RECORDS PROVIDED:

** START **

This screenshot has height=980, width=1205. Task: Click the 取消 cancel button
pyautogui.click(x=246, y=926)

** END **
** START **

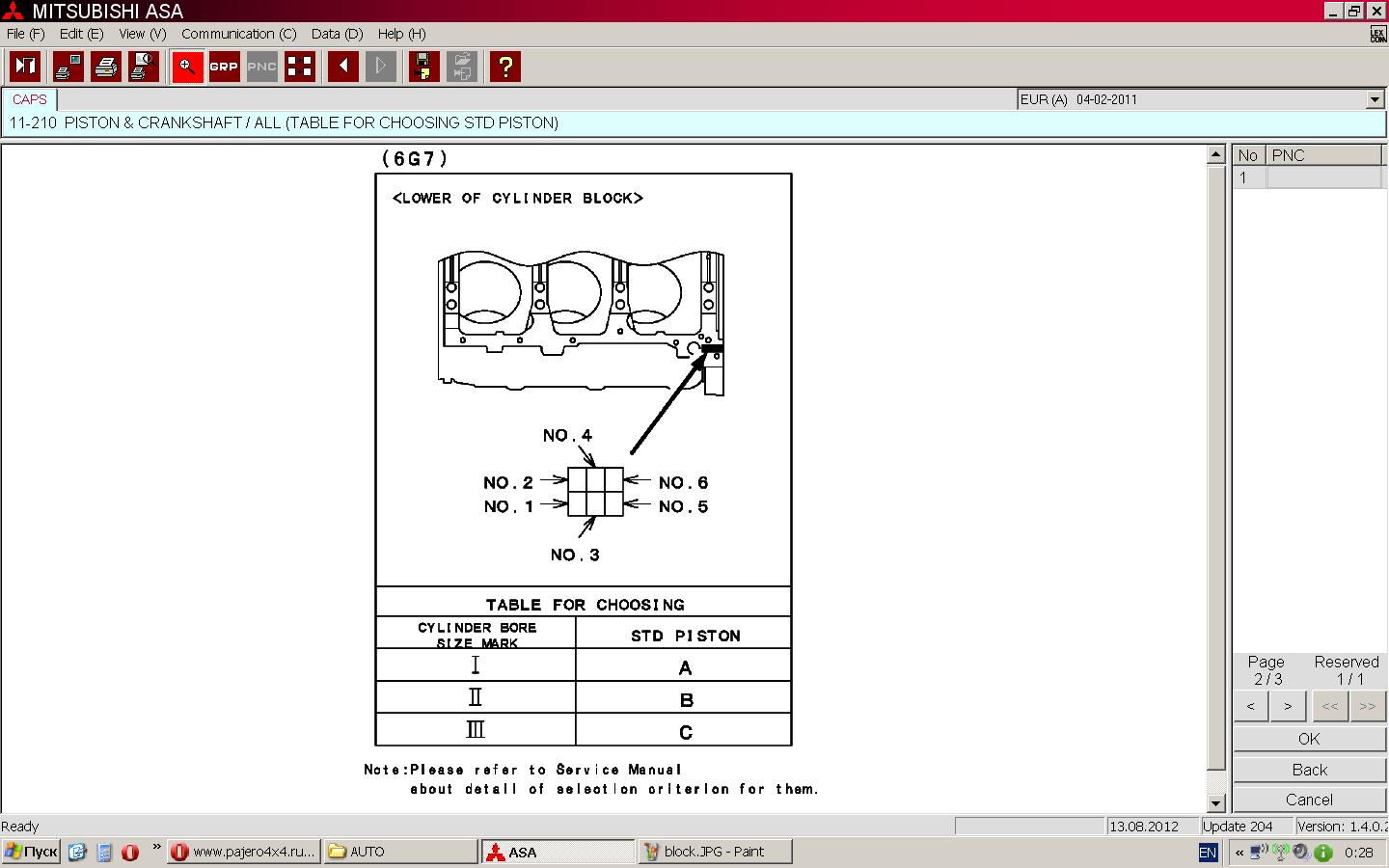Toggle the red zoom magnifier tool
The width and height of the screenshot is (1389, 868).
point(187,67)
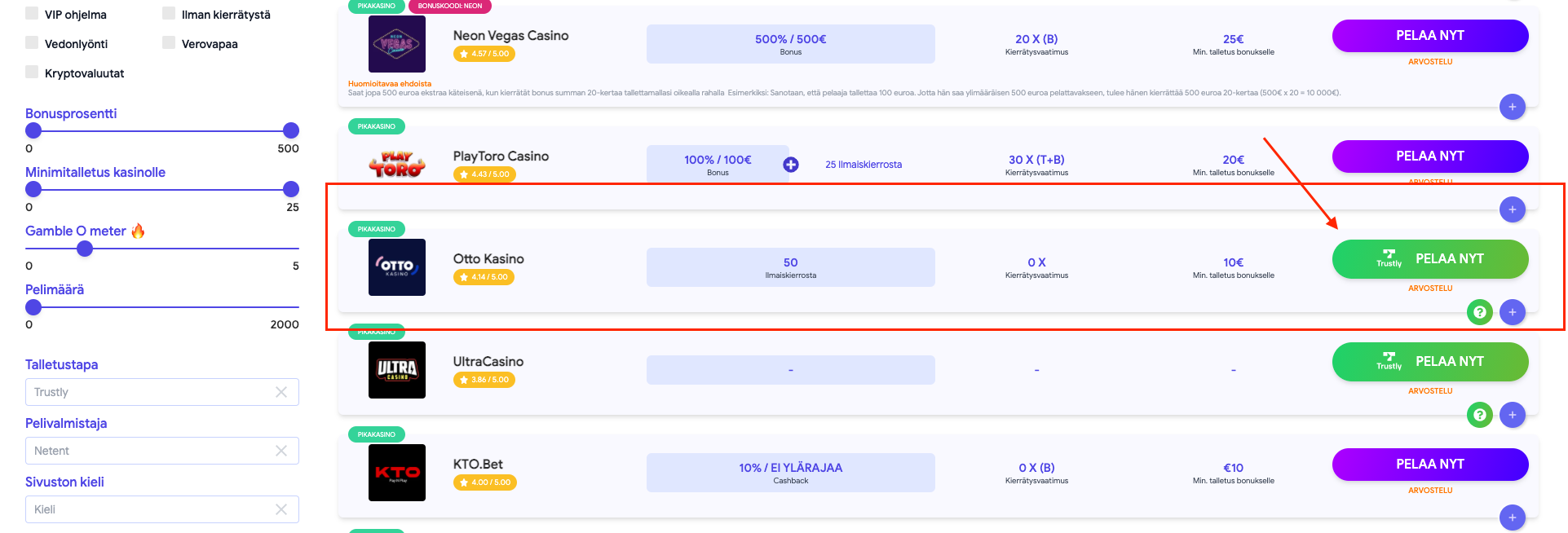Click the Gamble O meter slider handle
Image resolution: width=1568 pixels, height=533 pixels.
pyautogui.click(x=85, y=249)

** END **
** START **

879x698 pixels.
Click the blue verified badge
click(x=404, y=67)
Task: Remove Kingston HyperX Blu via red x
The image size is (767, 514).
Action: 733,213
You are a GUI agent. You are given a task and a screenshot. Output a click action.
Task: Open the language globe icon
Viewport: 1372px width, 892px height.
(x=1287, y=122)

** END **

Reproduce verbatim the records running from the line containing "You are a GUI" through the line containing "(x=1287, y=122)", both lines included, and output nothing else.

EXERCISE OUTPUT:
You are a GUI agent. You are given a task and a screenshot. Output a click action.
Task: Open the language globe icon
Viewport: 1372px width, 892px height.
(x=1287, y=122)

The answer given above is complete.